Required task: Copy out these rows word for word, starting at the line that contains "Task: Click the orange glow color swatch" and ending after the line that contains "This screenshot has width=1456, height=819. click(350, 804)".

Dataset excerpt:
'''

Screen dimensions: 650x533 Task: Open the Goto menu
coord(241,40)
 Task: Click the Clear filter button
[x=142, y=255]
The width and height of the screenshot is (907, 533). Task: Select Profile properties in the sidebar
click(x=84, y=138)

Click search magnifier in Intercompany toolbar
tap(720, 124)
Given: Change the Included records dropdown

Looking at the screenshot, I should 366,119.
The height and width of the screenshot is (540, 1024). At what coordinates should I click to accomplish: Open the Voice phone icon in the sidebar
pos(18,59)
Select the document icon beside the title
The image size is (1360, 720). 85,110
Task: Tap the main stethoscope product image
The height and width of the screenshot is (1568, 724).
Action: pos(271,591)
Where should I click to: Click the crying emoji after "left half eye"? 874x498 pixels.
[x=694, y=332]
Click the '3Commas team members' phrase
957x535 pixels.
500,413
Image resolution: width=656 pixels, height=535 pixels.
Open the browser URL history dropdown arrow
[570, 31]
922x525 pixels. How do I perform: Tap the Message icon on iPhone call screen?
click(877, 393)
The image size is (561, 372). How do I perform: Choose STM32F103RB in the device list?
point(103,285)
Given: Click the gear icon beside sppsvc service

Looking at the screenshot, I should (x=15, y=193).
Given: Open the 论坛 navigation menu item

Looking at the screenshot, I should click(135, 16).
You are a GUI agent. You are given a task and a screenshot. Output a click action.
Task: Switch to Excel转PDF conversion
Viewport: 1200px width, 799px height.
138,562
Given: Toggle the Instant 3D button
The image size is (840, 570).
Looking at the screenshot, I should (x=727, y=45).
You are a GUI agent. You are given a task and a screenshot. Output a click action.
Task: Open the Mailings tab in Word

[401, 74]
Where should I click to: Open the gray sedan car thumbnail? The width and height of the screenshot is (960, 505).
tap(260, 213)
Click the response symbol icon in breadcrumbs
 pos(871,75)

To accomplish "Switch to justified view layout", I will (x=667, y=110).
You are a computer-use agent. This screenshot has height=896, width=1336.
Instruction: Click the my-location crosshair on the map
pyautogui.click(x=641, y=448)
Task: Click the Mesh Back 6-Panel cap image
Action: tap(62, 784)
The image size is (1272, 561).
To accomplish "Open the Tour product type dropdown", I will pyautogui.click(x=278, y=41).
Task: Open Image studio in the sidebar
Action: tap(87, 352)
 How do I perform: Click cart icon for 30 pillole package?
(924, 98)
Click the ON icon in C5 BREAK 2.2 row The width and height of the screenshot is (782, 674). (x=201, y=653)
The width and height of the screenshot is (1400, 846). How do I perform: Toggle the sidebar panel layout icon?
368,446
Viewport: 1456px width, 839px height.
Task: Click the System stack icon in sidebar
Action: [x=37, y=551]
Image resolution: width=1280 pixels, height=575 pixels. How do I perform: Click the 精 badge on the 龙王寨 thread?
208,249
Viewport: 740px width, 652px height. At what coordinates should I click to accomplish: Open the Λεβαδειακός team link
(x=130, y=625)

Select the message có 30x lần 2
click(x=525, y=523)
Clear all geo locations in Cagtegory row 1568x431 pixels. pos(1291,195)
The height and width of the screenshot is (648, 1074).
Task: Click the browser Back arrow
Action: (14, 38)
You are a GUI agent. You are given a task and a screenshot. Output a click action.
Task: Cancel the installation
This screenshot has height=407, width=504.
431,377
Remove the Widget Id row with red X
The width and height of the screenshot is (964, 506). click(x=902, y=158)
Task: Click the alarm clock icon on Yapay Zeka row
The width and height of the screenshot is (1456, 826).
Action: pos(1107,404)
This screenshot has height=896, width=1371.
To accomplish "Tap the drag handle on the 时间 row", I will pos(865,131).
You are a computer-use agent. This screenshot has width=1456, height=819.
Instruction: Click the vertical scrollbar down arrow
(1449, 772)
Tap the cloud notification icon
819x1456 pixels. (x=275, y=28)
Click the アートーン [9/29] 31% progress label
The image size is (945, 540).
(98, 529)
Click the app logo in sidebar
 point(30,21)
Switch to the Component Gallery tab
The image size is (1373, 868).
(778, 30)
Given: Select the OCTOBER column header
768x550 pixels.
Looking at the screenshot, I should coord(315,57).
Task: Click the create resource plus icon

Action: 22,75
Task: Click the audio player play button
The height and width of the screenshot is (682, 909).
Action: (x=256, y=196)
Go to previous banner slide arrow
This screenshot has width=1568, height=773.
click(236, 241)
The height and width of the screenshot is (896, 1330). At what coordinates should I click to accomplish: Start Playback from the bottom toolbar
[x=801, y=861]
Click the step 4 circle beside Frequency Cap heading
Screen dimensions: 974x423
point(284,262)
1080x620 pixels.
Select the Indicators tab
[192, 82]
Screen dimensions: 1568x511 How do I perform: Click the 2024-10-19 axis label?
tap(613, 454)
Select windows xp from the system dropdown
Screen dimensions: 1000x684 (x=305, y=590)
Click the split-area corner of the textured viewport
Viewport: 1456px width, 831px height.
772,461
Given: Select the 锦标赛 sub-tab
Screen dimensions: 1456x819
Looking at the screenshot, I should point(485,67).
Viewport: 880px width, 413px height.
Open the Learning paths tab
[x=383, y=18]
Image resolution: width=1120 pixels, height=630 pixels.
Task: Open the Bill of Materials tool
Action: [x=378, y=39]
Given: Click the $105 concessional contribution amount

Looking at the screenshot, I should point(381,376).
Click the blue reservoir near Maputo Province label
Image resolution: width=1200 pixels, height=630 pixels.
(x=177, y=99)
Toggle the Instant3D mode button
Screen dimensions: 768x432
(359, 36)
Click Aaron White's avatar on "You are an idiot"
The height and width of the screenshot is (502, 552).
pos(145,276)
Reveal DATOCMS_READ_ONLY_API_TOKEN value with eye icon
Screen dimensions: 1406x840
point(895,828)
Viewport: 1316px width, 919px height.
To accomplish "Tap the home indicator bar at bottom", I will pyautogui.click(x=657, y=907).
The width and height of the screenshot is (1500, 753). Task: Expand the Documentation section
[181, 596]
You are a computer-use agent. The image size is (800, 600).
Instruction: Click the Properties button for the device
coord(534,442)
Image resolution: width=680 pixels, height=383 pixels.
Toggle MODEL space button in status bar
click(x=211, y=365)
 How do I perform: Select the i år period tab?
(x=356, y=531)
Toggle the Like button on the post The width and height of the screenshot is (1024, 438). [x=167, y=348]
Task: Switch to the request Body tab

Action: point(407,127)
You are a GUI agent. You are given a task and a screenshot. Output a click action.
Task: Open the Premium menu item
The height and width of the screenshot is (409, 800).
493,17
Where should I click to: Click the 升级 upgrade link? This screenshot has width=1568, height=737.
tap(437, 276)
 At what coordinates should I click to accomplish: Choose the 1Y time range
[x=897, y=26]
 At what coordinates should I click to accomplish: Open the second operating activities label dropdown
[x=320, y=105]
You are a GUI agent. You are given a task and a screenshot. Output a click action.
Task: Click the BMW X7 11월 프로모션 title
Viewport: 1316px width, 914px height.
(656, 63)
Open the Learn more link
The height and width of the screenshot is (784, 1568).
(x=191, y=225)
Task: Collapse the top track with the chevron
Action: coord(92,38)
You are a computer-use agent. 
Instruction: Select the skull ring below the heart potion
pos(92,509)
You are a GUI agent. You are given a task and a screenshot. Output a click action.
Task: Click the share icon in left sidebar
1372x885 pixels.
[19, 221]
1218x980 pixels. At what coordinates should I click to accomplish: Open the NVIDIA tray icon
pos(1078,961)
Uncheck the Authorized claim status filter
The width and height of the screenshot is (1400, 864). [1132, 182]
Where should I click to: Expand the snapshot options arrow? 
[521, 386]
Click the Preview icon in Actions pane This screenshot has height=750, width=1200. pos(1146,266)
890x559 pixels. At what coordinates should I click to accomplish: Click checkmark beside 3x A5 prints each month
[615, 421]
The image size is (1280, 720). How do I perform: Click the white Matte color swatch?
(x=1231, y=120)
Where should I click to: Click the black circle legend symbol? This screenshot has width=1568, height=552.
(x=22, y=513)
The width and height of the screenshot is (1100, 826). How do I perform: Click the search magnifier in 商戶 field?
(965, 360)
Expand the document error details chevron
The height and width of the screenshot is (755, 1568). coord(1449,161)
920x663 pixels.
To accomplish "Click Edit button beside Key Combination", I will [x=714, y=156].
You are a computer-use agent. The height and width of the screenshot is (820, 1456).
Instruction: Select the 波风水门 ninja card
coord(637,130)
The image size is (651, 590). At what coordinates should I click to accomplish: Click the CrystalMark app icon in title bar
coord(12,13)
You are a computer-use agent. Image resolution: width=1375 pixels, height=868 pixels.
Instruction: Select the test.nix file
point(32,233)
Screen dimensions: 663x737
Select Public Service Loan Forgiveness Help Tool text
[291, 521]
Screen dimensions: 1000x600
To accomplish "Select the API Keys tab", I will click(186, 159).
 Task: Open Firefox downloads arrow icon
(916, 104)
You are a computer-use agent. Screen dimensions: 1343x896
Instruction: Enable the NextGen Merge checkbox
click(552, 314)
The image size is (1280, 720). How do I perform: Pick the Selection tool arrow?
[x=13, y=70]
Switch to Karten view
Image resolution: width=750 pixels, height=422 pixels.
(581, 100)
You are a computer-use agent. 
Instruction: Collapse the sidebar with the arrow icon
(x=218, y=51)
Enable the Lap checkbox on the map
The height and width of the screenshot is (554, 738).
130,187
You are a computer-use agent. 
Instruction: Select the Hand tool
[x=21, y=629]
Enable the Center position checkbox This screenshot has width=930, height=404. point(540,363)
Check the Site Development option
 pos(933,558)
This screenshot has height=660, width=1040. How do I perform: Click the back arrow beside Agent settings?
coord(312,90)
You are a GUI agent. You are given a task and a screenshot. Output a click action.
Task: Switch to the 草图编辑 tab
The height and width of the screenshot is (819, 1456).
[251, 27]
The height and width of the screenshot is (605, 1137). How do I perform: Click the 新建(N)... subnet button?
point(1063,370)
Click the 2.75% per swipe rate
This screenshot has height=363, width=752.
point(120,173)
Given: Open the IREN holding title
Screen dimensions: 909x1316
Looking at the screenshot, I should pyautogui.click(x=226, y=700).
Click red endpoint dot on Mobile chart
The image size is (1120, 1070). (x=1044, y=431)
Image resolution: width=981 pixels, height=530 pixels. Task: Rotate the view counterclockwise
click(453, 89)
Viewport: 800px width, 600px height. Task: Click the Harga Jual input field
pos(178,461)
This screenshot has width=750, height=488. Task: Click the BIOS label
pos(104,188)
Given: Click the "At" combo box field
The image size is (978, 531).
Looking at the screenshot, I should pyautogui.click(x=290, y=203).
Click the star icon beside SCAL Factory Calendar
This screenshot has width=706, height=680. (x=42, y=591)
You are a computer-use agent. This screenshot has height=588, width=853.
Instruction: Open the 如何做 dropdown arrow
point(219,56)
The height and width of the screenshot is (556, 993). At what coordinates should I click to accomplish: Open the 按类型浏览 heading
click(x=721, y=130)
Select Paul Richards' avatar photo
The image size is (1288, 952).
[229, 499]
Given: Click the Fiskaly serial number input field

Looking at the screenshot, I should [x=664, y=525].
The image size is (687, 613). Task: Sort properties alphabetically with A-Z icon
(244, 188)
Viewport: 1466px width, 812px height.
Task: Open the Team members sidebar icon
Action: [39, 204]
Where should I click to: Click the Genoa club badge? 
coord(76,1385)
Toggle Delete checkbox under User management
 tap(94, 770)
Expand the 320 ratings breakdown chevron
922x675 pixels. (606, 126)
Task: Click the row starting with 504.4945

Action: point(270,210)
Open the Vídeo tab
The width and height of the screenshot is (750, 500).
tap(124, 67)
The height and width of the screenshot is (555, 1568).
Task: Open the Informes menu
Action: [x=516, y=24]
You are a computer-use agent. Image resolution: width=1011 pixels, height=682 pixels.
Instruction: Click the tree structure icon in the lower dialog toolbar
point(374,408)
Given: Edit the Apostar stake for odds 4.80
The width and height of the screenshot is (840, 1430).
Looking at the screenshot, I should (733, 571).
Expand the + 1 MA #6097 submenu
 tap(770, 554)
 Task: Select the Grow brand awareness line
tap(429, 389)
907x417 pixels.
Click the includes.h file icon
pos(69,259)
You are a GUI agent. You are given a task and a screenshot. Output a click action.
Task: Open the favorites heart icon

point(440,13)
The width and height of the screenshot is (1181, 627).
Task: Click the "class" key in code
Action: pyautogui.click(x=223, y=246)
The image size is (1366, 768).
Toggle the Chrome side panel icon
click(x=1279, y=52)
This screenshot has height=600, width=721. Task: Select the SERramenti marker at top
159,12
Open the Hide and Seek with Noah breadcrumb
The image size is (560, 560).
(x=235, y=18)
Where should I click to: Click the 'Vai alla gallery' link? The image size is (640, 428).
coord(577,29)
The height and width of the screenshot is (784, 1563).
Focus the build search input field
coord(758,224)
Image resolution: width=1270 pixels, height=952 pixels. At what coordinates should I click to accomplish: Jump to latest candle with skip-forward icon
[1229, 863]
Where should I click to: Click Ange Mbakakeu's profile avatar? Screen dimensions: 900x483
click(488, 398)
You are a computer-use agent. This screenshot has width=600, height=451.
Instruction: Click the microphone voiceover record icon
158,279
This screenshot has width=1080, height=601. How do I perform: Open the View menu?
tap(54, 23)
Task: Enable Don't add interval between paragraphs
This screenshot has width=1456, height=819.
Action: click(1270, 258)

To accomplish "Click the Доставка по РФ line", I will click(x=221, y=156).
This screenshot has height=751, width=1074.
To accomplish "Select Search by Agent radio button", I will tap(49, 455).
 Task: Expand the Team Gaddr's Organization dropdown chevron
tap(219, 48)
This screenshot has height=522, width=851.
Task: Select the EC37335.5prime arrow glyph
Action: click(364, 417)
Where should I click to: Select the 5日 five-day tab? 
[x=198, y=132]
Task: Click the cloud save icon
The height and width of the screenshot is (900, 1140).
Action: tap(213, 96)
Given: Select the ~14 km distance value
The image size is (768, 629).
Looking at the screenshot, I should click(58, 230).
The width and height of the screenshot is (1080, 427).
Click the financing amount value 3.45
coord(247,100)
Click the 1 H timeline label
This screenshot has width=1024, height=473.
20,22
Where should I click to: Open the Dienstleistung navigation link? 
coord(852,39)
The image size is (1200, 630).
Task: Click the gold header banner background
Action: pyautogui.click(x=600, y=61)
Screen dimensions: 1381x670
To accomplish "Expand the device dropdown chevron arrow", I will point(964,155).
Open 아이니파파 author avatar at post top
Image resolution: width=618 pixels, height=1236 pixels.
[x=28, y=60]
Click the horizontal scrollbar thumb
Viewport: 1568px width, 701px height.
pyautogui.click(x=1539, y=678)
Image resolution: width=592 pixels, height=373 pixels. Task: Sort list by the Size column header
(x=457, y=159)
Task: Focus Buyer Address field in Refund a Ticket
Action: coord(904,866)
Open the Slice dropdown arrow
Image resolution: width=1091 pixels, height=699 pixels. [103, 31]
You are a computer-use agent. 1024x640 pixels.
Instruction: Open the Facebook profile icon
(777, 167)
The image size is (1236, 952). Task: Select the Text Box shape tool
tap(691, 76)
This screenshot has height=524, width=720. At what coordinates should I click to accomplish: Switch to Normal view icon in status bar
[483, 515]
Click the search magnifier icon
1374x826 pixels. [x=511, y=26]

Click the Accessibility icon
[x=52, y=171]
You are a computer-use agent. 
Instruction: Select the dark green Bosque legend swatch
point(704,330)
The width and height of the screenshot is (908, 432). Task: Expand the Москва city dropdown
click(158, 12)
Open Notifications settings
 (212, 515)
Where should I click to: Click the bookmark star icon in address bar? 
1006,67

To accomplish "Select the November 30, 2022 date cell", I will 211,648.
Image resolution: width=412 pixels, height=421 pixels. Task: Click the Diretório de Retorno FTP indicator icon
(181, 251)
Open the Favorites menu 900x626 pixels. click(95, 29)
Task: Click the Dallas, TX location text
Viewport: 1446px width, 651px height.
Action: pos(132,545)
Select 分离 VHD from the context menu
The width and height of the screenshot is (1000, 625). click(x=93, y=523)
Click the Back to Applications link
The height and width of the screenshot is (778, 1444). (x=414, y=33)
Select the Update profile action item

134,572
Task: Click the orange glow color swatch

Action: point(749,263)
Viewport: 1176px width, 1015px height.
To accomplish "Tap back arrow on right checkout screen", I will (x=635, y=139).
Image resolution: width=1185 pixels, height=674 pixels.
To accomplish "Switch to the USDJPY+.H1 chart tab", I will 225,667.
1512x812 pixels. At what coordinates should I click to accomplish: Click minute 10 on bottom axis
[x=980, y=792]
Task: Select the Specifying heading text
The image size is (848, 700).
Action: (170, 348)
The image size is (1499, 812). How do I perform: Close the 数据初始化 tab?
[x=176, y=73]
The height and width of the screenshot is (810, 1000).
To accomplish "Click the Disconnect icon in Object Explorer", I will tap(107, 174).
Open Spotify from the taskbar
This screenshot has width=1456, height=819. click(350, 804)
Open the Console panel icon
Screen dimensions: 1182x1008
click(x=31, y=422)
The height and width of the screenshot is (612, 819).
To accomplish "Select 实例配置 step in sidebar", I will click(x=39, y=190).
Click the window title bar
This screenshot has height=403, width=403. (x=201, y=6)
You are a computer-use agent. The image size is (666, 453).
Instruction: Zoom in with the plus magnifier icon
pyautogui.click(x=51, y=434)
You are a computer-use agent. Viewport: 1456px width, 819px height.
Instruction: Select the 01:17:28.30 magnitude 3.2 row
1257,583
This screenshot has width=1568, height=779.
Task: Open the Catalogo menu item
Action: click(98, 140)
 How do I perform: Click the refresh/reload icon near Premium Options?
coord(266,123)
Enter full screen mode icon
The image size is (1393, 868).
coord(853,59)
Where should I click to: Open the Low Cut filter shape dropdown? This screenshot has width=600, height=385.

'''

Response:
Task: Click the orange glow color swatch

Action: point(749,263)
Viewport: 1176px width, 1015px height.
To accomplish "Tap back arrow on right checkout screen", I will (x=635, y=139).
Image resolution: width=1185 pixels, height=674 pixels.
To accomplish "Switch to the USDJPY+.H1 chart tab", I will 225,667.
1512x812 pixels. At what coordinates should I click to accomplish: Click minute 10 on bottom axis
[x=980, y=792]
Task: Select the Specifying heading text
The image size is (848, 700).
Action: (170, 348)
The image size is (1499, 812). How do I perform: Close the 数据初始化 tab?
[x=176, y=73]
The height and width of the screenshot is (810, 1000).
To accomplish "Click the Disconnect icon in Object Explorer", I will tap(107, 174).
Open Spotify from the taskbar
This screenshot has width=1456, height=819. click(350, 804)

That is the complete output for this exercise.